Au dehors, la ligne d’horizon se brise sur deux singulières pyramides. Elles aussi sont des témoins de l’Histoire, d’une Histoire qui a déjà son musée non loin de là, à Lewarde[4], mais que l’on peine à enfermer totalement entre des murs tant elle recouvre de vastes aspects de la vie des hommes et des femmes de cette région, tant il est difficile de la confronter, parfois, à nos imaginaires, à nos représentations nourris des fresques de Zola.

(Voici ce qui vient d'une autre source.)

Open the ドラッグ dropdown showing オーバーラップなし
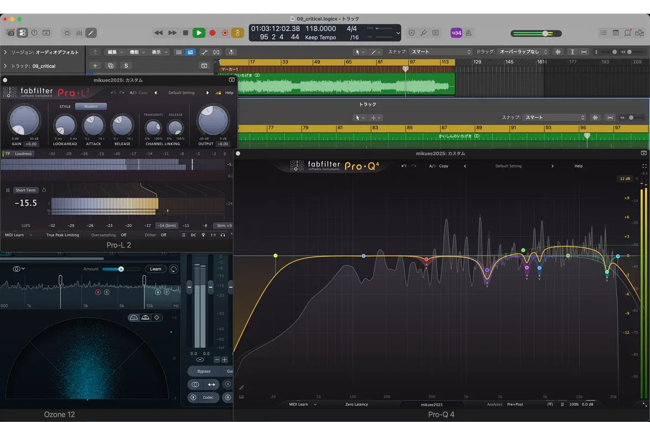650x422 pixels. (x=522, y=52)
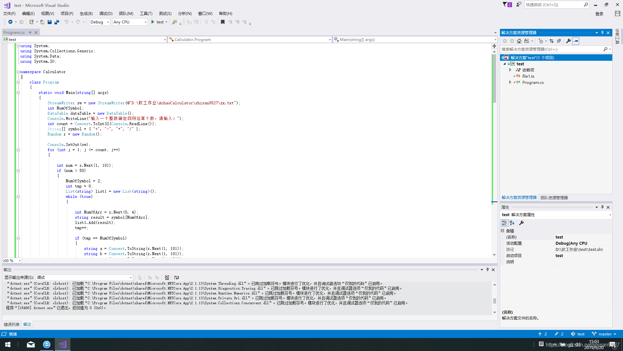Select the Any CPU platform dropdown

coord(130,22)
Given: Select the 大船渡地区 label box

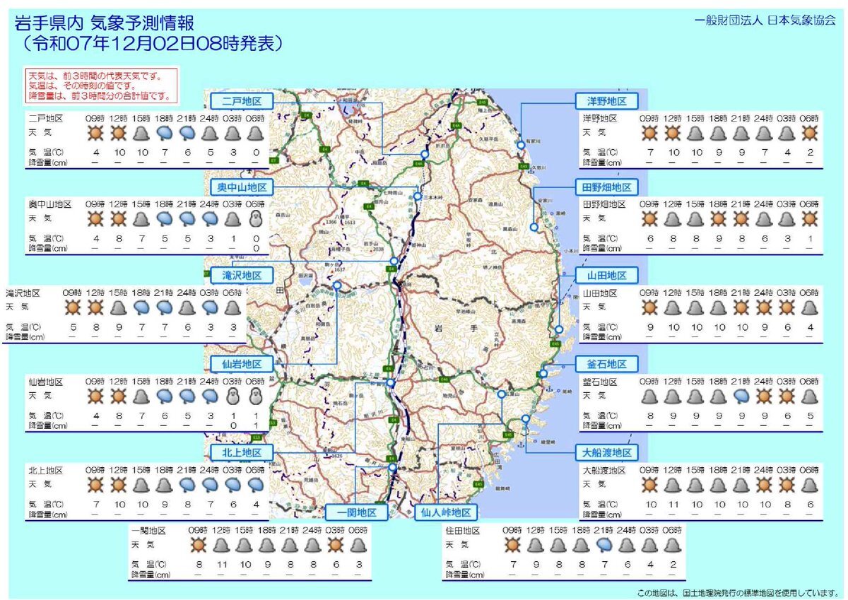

Entrée du Louvre Lens (photo@vservat)
Ces deux Khéops noirs[5] sont des terri(l)s[6], survivances d’un monde englouti qui fit pourtant prospérer l’Europe Occidentale jusqu’au milieu du XXème siècle, qui cimenta les vies et les identités de milliers de personnes en une vaste parentèle dont les héritiers connurent des fortunes diverses jusqu’à ce jour de décembre 1990 lorsque la dernière berline remonta au jour sur la fosse de Oignies.
Berline. (photo@vservat - Lewarde)

Au nord c’était les Corons.

La terre c’était le charbon, les hommes de mineurs de fond.

Germinal a associé le XIXème siècle à la mine. C’est pourtant au mitan du siècle précédent que l’on situe le démarrage de cette activité extractive. En effet, la première compagnie minière du Nord, la compagnie d’Anzin, est fondée en 1757. Comme celles d’Aniche, de Douchy ou d’autres qui lui sont postérieures, ces entreprises vont se lancer dans l’exploitation d’un gigantesque bassin minier - le deuxième d’Europe après celui de la Ruhr - long de 120 km, large de 12. 600 puits y seront installés, 10 000 km de galeries y seront creusés. En 270 ans d’exploitation, 2 milliards de tonnes de charbon vont sortir de ses entrailles.

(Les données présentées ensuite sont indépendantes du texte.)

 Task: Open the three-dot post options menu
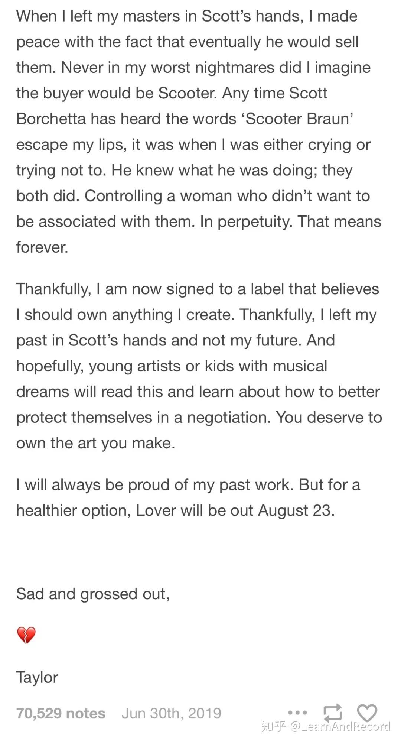coord(297,713)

Haut de chevalement (photo@vservat - Lewarde
Le développement des compagnies minières est alors assez fulgurant. Fleuron du capitalisme industriel, la compagnie d’Anzin, à la veille de la Révolution Française, du haut de ses 30 ans d’existence, compte  4000 employés ; elle réalise déjà la moitié de la production nationale ! Jusqu’en 1944, lorsqu’elles seront nationalisées, les différentes compagnies minières tirent leur charbon de concessions, c’est à dire de portions de terrains délimitées sur lesquelles elles peuvent procéder à l’extraction de la houille. Celles-ci, d’abord octroyées par ordonnance royale le furent ensuite par le conseil d’état. Située sur le flanc oriental du bassin minier, La compagnie d’Anzin, avec ses 28 000 hectares possède la plus vaste ; celle d’Aniche, sa voisine atteint les 12 000 hectares. Plus centrale et modeste en superficie, la concession des mines de Courrières, obtenue en 1852, est une des plus productive et puissante à la fin du XIXème siècle. L’exploitation du bassin se fait dans un mouvement qui s’apparente à une conquête de l’ouest. En effet, les géologues experts ont un temps prospecté vers le sud-ouest à partir de l’existant, mais en 1852, la découverte d’un gisement à Oignies indique que l’orientation du bassin s’infléchit vers le nord-ouest ce que vient confirmer cinq ans plus tard le sondage réalisé à la fosse de L’Escarpelle. Il y a du charbon près de Douai, le bassin du Nord Pas de Calais s’ouvre à l’exploitation.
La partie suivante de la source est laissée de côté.